In fact, Black Noir has already died once in the Season 3 finale, when Homelander (Antony Starr) gutted him for keeping secrets. But the show got around this; in-universe, the Vought corporation covered up Black Noir's death by, bringing in a Supe actor to be a new Noir in Season 4. This also allowed "The Boys" to keep Nathan Mitchell on ... but that stay of execution is over.

/Film spoke with Mitchell about how he learned Noir II would be dying, and getting killed off just before the end of the show:

"[Series creator Eric Kripke] called me and had a talk on the phone. He was like, 'Hey man, it's been a ride and it's been amazing, but it's time to end.' And I understood. As much as I would have loved to stay on to the end, we got a lot of stuff to wrap up, we have a lot of story to tell, and this was the right place for Noir to go. And so while I was sad, I was still just thankful and grateful that I've been on the show for this long and we've had such an amazing ride and I've gotten to play these two great characters."

Asked about which version of Noir was more fun to play, Mitchell called them "apples and oranges," highlighting the silent coolness of the original but the funny expressiveness of the second.

Nathan Mitchell explains The Deep and Black Noir's fatal friendship on The Boys

The Deep is one of the most pathetic and loathsome characters on "The Boys" — stupid, incompetent, servile to people with more power than him but a bully to those with less, incapable of self-reflection, and always unable to take any opportunity to change. (It's a testament to Chace Crawford's acting that he can make the character so funny, something that's kept The Deep a favorite of "The Boys" writers.) It might feel like salt in a wound to have your character killed by the least badass Supe around, but Nathan Mitchell told /Film that it made sense The Deep was the one to kill Noir II.

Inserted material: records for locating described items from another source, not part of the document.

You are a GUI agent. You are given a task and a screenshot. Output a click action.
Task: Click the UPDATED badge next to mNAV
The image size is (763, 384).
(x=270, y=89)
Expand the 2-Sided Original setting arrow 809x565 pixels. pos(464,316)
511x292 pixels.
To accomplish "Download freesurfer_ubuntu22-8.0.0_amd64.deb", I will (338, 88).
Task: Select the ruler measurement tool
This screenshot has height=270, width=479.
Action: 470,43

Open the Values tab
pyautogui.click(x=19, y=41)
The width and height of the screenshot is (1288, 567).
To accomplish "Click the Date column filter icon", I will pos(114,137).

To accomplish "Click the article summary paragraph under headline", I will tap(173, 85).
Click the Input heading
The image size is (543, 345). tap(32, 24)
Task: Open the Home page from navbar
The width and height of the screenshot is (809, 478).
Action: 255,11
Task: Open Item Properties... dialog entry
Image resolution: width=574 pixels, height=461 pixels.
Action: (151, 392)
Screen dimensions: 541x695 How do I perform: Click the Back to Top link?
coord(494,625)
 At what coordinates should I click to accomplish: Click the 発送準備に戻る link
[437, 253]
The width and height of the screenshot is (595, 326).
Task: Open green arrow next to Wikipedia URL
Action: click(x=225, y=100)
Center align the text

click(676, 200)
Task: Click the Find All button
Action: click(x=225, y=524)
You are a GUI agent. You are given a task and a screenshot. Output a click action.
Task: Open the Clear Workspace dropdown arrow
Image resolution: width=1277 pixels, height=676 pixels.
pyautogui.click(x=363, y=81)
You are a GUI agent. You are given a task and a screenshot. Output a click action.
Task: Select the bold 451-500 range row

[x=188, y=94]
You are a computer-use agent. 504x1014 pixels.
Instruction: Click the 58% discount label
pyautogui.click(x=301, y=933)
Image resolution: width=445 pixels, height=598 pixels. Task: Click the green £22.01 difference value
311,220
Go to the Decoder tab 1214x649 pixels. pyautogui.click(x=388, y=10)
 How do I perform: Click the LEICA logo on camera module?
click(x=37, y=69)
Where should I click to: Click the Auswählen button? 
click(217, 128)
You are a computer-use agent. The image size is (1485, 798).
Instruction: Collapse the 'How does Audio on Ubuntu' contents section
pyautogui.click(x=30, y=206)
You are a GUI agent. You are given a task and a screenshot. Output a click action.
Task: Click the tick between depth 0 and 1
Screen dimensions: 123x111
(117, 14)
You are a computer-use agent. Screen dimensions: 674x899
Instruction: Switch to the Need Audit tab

"Over the course of Season 4, Noir and Deep become brothers and The Deep also becomes a mentor to Noir. The Deep teaches [Noir] that violence is power, and if you want things to go your way, if you want to succeed, you have to use violence. So that's the lesson he gets," Mitchell recounted.

Noir is taught that lesson again in Season 5's "One-Shots" when The Deep murders Adam Bourke (PJ Byrne), who was directing a theatre show Noir was starring in. As revenge, Noir destroys an oil pipeline that Deep had previously endorsed, killing untold amounts of marine life and turning The Deep's fishy friends against him. When Deep learns what Noir did, he kills him.

"We see why violence as power and violence as a solution doesn't work well in the end," Mitchell explained. "So it's really like this rise and fall, but [the Deep and Noir II] have been together since the beginning of Season 4, so it's appropriate that they are the cause of each other's demise."

"The Boys" is streaming on Prime Video.